Firmas

El bucle de la corrupción

Bárcenas

El bucle de nuestra corrupción política no es original puesto que, con mayor o menor intensidad, ha afectado a numerosos regímenes democráticos de nuestro entorno. Y en todas partes ha registrado las tres fases que han desembocado aquí en el paroxismo delictivo que ha caracterizado a la burbuja económica de los primeros años de este siglo.

El gran pretexto desencadenante de la corrupción política -en España, pero también en Francia o en Italia- ha sido la financiación de los partidos políticos, siempre ávidos de recursos. En los años 80, los jóvenes partidos españoles, con escaso arraigo, idearon distintos entramados para sobrevivir y mantener sus onerosos aparatos. El juez Ruz acaba de manifestar en el auto que cierra el caso Bárcenas que la contabilidad B del PP ha quedado acreditada entre 1990 y 2008; precisamente en 1990, a poco de llegar Aznar a la Presidencia del PP, estallaba el caso Naseiro, que fue sobreseído por defectos de forma. Casi simultáneamente, el PSOE era protagonista del caso Filesa, un entramado de empresas que sirvió para financiar las campañas electorales de 1989 y que terminó -éste sí- con la condena de varios dirigentes socialistas. Naturalmente, la financiación ilegal era a costa de empresas dispuestas a conseguir por esta vía favores del poder, y el cohecho era la herramienta.

En una segunda fase, sin solución de continuidad con la anterior, la financiación irregular fue aprovechada por desaprensivos para enriquecerse personalmente. El caso Bárcenas y Gürtel son ejemplos notorios de tales conductas, y la inmensa fortuna de Bárcenas en paraísos fiscales, la prueba de que tras la ilegalidad pretendidamente filantrópica estaba el afán de lucro personal.

En la tercera fase, ya con un alto grado de corrupción en el ambiente, determinados políticos sin escrúpulos han utilizado sus cargos para enriquecerse directamente y sin necesidad de pretextos. Esta descripción responde por ejemplo a la operación Púnica en la cual Francisco Granados, secretario general del PP de Madrid hasta 2011, utilizó su ascendiente para cobrar comisiones de intermediación y rentabilizar su influencia en beneficio propio. En esta categoría habría que inscribir la crónica corrupción urbanística que ha afectado a Valencia, Murcia, Baleares, etc., así como los desmanes cometidos en numerosas cajas de ahorros, en las que los representantes políticos y sociales que debían haberlas gestionado realizaron un colosal expolio.
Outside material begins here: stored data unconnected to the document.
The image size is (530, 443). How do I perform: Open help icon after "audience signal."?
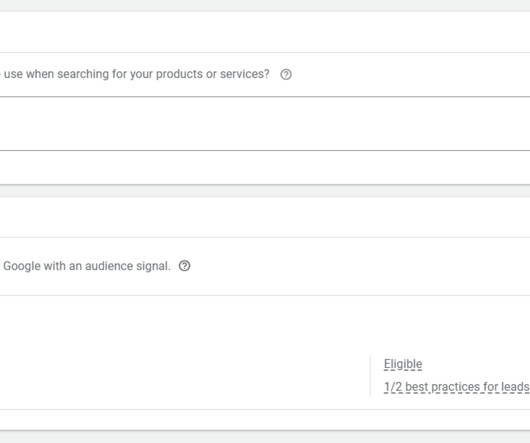[x=185, y=266]
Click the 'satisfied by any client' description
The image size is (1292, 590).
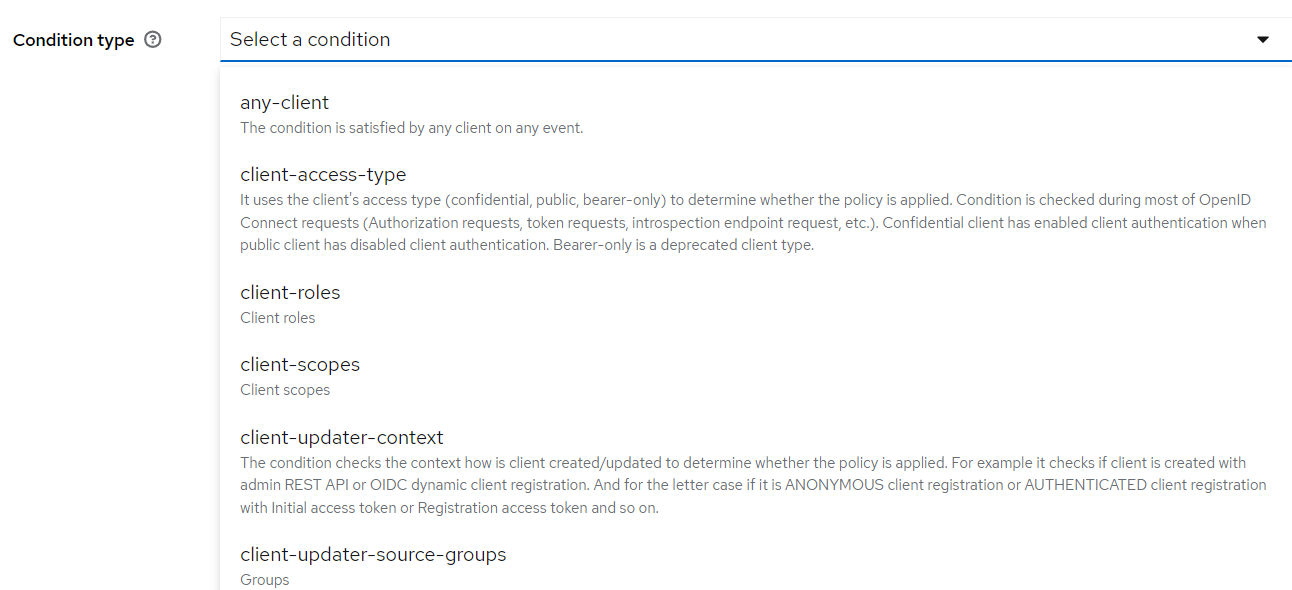pyautogui.click(x=411, y=128)
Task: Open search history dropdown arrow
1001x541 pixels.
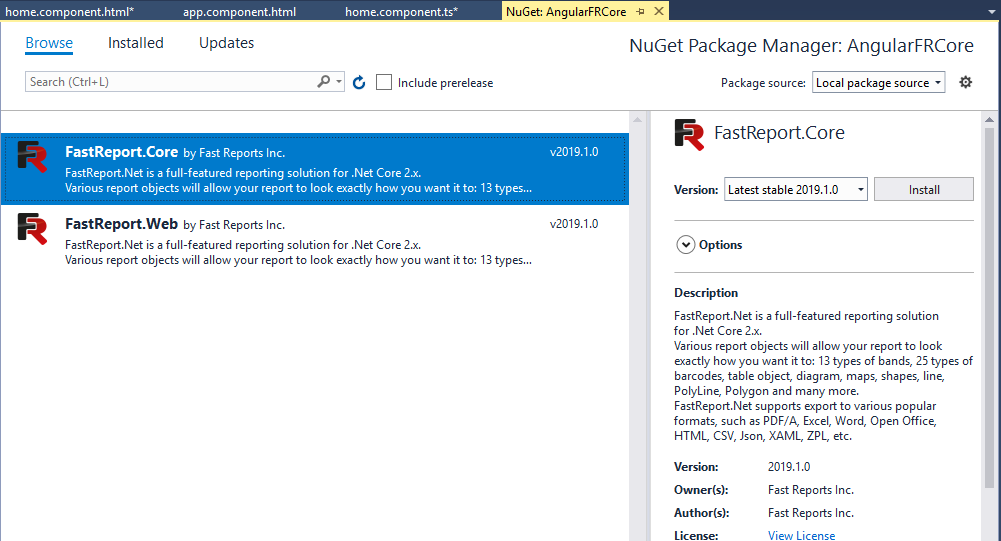Action: 340,82
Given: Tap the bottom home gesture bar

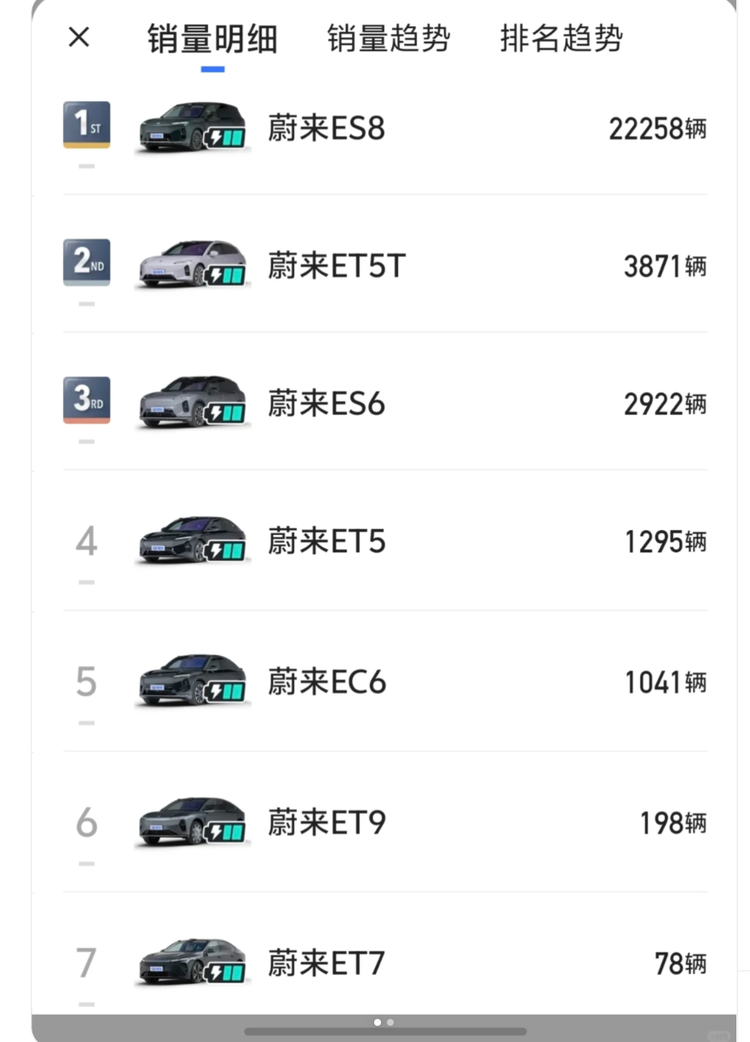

Una fase particular del bucle ha sido la de la corrupción institucional encaminada a mantener el voto cautivo en Andalucía: el clientelismo exacerbado ha sido sostenido mediante recursos procedentes del fraude de los ERE y de la formación.

La clase política ha reaccionado muy tarde -y sin el necesario ímpetu- en contra de unas oleadas de corrupción que han terminado generando gran desafección social. Felizmente, sin embargo, el Poder Judicial, pese a la escasez de medios, ha realizado un trabajo depurativo magnífico y hoy puede decirse que el problema está acotado gracias a la labor de los jueces, que han respondido eficazmente al clamor social de indignación ante un estado de cosas insostenible.

La respuesta legislativa a la corrupción ha sido en cambio premiosa y resulta todavía insuficiente, pese a que el jueves el Congreso aprobó las tres normas que este gobierno ha auspiciado en tal sentido: una ley sobre financiación de los partidos, un estatuto del Alto Cargo y una reforma del Código Penal. Las nuevas normas van en la dirección correcta, aunque ha faltado la voluntad política necesaria para un gran consenso.

Pese a estas insuficiencias, hoy puede decirse con cierto alborozo que el bucle de la corrupción que ha ocupado toda la etapa democrática se ha cerrado o está en vías de hacerlo. Con muchos políticos en la cárcel o a punto de entrar, con numerosos procesos pendientes que se realizarán con la proverbial lentitud pero inexorablemente, con la ciudadanía muy irritada y ojo avizor y con una nueva y joven clase política dispuesta a controlarlo todo con rigor, es impensable que tengan lugar de nuevo un caso Bárcenas o Púnica. De todos modos, sería imperdonable bajar la guardia ahora, cuando estamos convencidos de que la ética necesita la garantía contundente del control riguroso para asegurar la honradez de la clase política. La transparencia y la virtud del futuro deben, en fin, basarse en un gran pacto de la clase política con la ciudadanía basado en la rigurosa supervisión del gasto público.